# [CHALLENGE]
Please reproduce the entries in full, starting with the line that contains "You are a GUI" and going on through the line that contains "click(x=444, y=425)", and scale each coordinate in the answers by 1.9, rounding to whole numbers with halves rounded up while numbers in the requests stay unchanged. Leave the pictures out.

# [RECORDS]
------------------------------------------------------------------------
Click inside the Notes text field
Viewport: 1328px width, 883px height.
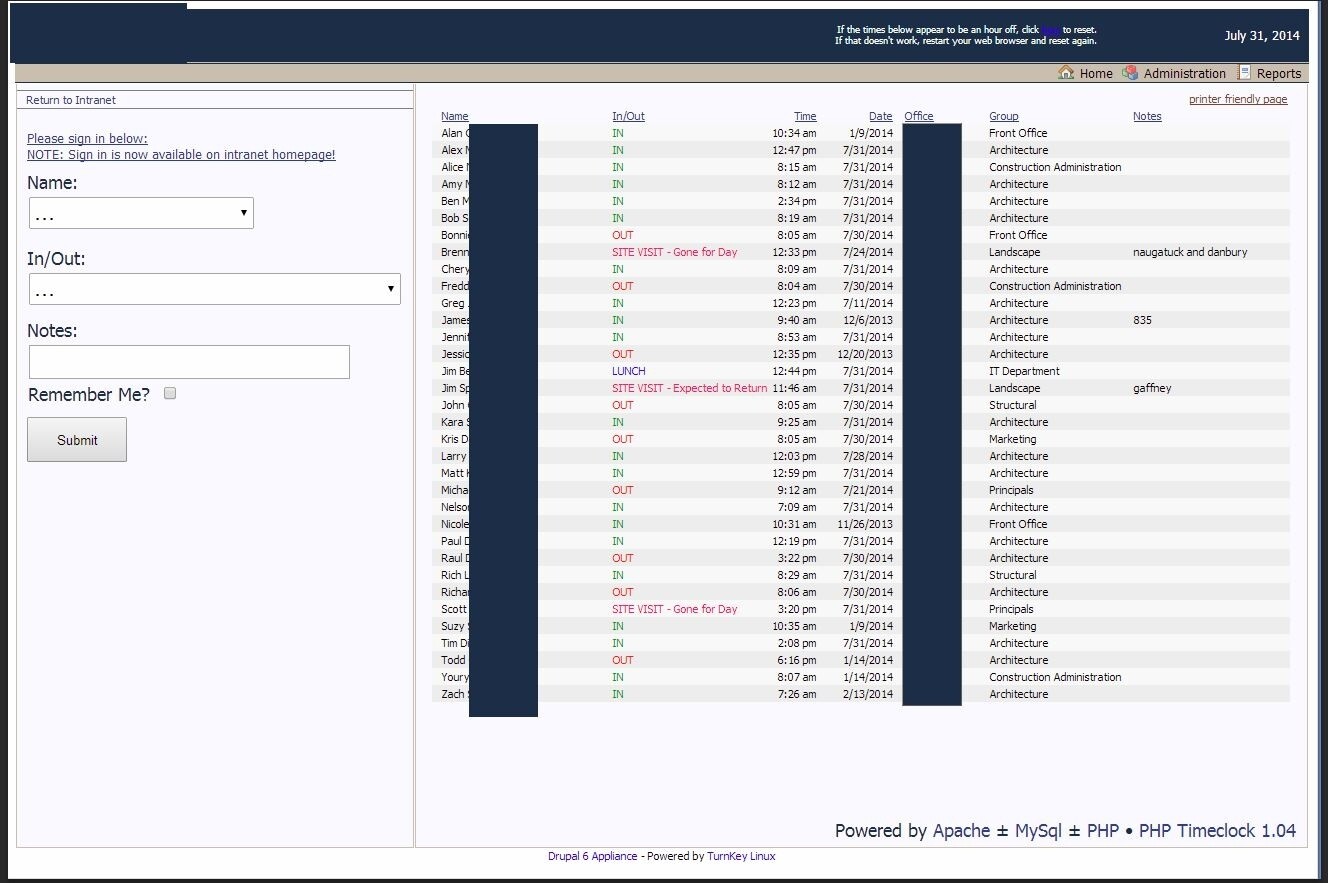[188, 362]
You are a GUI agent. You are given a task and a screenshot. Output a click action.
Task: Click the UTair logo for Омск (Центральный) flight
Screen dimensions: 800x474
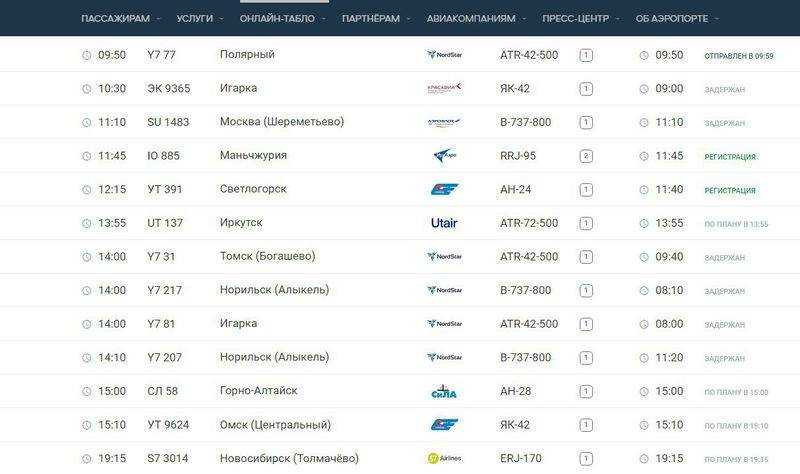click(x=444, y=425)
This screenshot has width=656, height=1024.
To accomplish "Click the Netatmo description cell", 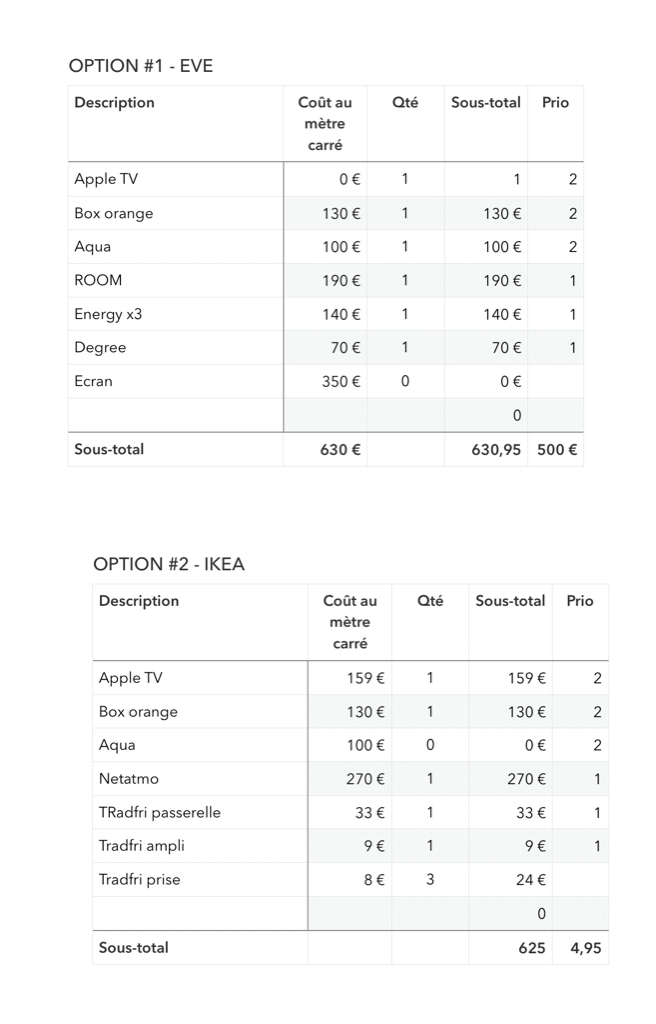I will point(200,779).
------------------------------------------------------------------------
# [FINAL RESULT]
You are a GUI agent. You are given a task and a screenshot. Output a click action.
Task: Click the UTair logo for Омск (Центральный) flight
Screen dimensions: 800x474
click(x=844, y=808)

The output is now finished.